Assistive Technology: Gone Fishing
Fishing is a popular recreation activity in West Virginia. More than 20,000 miles of streams and over 100 public fishing lakes provide anglers of all ages with a wide variety of prospects.
Fishing increases socialization, and plays an important role in our state economic plan. Each year, thousands of fishermen visit West Virginia to take part in dozens of fishing tournaments for anglers of all ages.
Most of the people who grew up in this region started fishing when they were very young as a family activity. It provides a way to bond with friends and family members, and keeps traditions alive.
As an activity, fishing can be available to anyone with a fishing pole and a desire to catch the big one. And thanks to assistive technology (AT), people with disabilities are able to enjoy this sport.
Finding AT That is Right for You
There is a large amount of AT available for fishing, whether you prefer to fish from a boat or from the shoreline. These items include power casters, pole holders, knot tiers and even power reels. There are also many different types of wheelchairs and mobility devices to help you access a favorite fishing hole.
The West Virginia Assistive Technology System (WVATS) is available to assist you with finding and trying devices. Call WVATS at 800-841-8436 for more information.

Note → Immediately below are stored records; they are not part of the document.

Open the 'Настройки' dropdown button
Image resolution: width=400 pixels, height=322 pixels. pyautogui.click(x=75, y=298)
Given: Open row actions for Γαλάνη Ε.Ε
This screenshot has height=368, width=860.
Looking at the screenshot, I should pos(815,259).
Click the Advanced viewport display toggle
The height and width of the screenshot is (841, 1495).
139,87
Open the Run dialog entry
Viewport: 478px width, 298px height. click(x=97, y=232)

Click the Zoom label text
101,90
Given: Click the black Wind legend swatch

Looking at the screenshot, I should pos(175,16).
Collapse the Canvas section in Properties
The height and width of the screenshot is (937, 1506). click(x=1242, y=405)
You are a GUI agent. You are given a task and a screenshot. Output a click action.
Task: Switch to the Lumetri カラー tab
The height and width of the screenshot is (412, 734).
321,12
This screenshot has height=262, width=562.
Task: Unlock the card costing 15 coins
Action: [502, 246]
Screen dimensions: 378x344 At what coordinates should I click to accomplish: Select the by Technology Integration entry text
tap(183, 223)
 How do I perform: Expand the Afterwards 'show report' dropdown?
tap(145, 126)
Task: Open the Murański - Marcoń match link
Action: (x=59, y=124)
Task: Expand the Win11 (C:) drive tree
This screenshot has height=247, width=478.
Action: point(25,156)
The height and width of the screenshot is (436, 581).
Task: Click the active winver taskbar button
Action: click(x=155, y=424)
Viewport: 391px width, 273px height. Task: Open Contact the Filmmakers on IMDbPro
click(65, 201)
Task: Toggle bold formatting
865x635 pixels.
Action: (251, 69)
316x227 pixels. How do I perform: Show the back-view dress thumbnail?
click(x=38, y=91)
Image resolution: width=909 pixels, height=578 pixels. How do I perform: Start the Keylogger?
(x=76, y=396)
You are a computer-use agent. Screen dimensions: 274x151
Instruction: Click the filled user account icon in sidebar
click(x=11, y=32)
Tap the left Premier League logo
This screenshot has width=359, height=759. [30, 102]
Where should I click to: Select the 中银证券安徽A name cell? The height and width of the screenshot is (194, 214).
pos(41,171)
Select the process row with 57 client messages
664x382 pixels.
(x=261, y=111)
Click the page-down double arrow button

Finding information for anglers with disabilities is often the first step. In addition to local resources, there are several national organizations available to help. These include Fishing Has No Boundaries, Inc. (FHNB) and the Paralyzed Veterans of America (PVA).
Funding is also available in many cases to help you pay for adaptive fishing equipment. If you are in need of AT for fishing, there are several programs available that may be able to help you. These include TBI Funds for You, Community Living Services Program (CLSP) and Family Support.
Licenses & Permits
There are a variety of licenses and permits that allow you to fish all over the great state of West Virginia.
Any West Virginia resident who has served in the armed forces of the United States and has been discharged because of a service related disability can hunt or fish without obtaining a license. In fact, any active duty member of the armed forces can fish without a license while on leave or furlough.
Any West Virginia resident who is totally blind may fish without a license. A written statement or certificate from your doctor will be needed as proof that you are fully blind. This will be needed to show a Division of Natural Resources (DNR) officer if you are stopped while fishing.
There are also many licenses available to youth, older adults and individuals with developmental disabilities. So, before you head out to fish look online at wvdnr.gov to obtain the license you need to be able to legally fish.